Notably, every year the University of Idaho holds the annual Lionel Hampton Jazz Festival, in which schools from all over the world, as well as famous musicians, come to celebrate Jazz as an art form. A similar event is held at Boise State University, called the Gene Harris Jazz Festival.

Small and large venues exist throughout downtown Boise, though the former consists of mostly bars and coffee shops, and the larger remain concert halls and arenas. Perhaps the most popular concert house is the Knitting Factory (formerly the Big Easy), as well as The Olympic, which caters to the alternative, indie, and metal music. Although many famous artists and musicians play in Boise, many acts pass up Boise in favor of venues in Salt Lake City, Seattle, or Portland, Oregon.

Major music venues include the L.E. and Thelma E. Stephens Performing Arts Center at Idaho State University in Pocatello.

Idaho Falls and its region is home to a small number of venues. A few include Mountain America Center, Steele-N-Jo's Bone, Colonial Theatre (Idaho Falls, Idaho), and the Celt.

Rexburg, Idaho also has a budding local music scene, with many of the bands being formed by students at Brigham Young University–Idaho.

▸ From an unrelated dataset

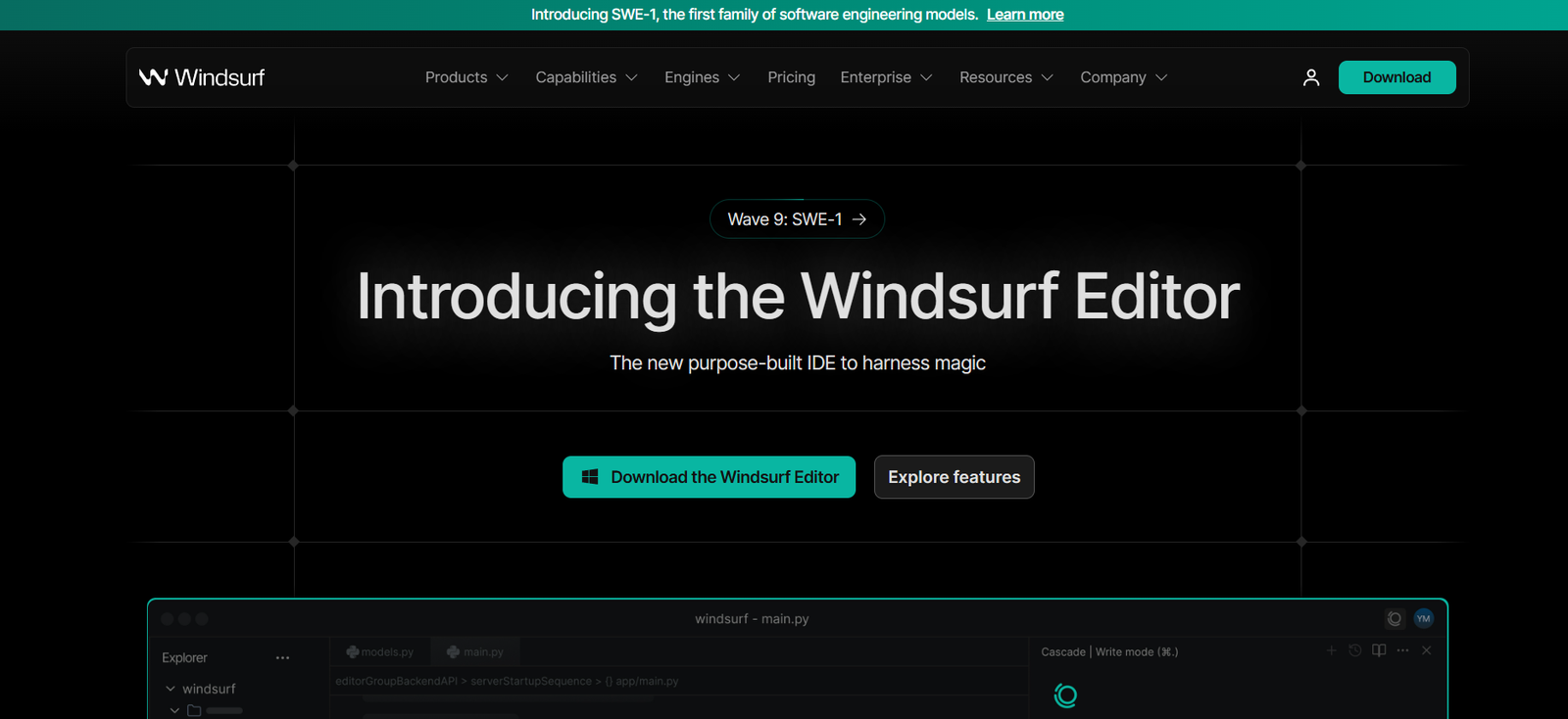Viewport: 1568px width, 719px height.
Task: Click the Explore features button
Action: coord(954,477)
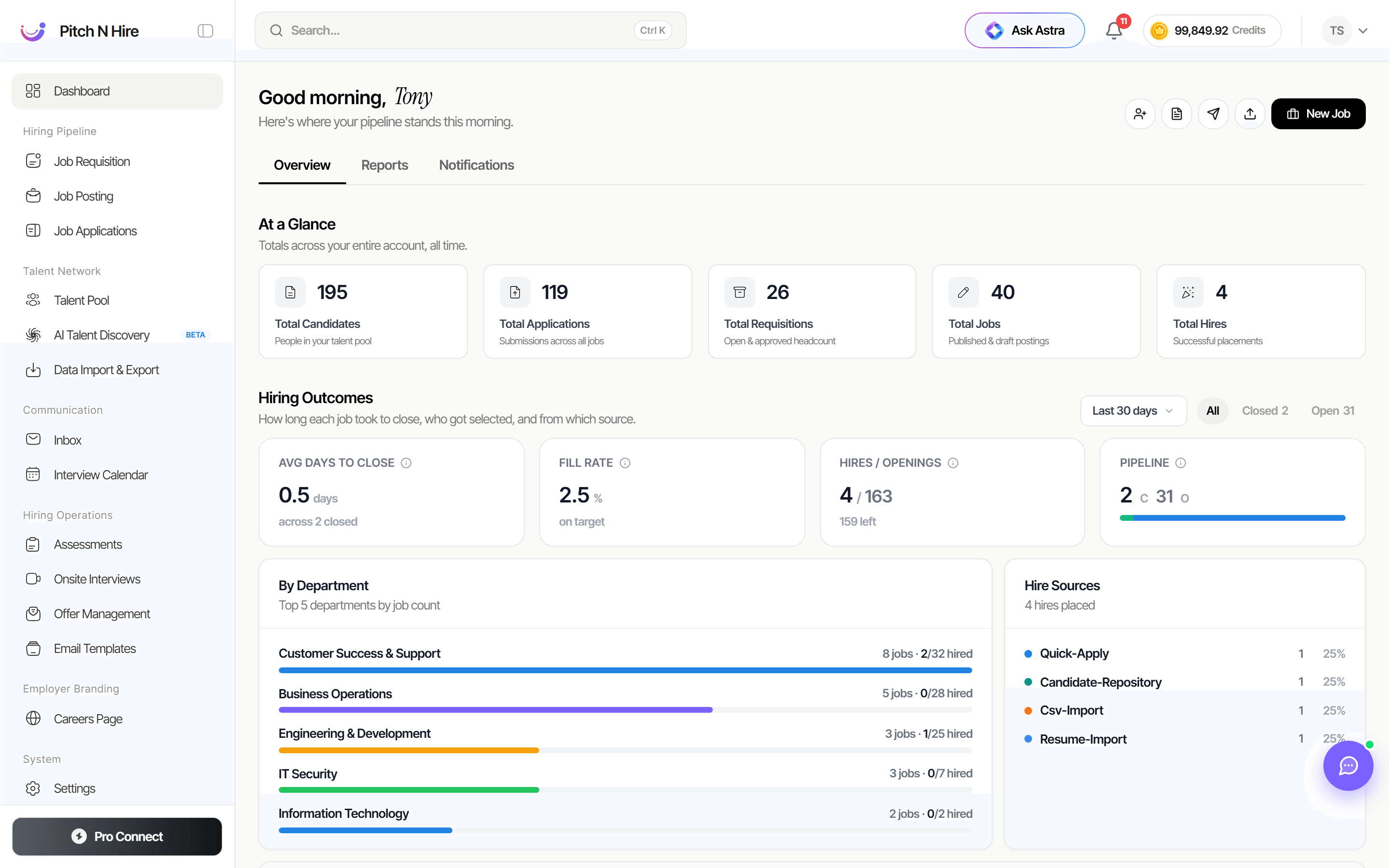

The town of Weiser has held fiddling contests since the 1890s, when the instrument arrived in Idaho on the Oregon Trail. Since the early 1950s, Weiser has been home to the National Oldtime Fiddlers' Contest, held in June and hosting more than 20,000 people a year. The late Kevin Sharp who had a hit song with "Nobody Knows but Me" lived in Weiser, Idaho and then moved to Los Angeles. Idaho is also home to the National Oldtime Fiddlers' Hall of Fame.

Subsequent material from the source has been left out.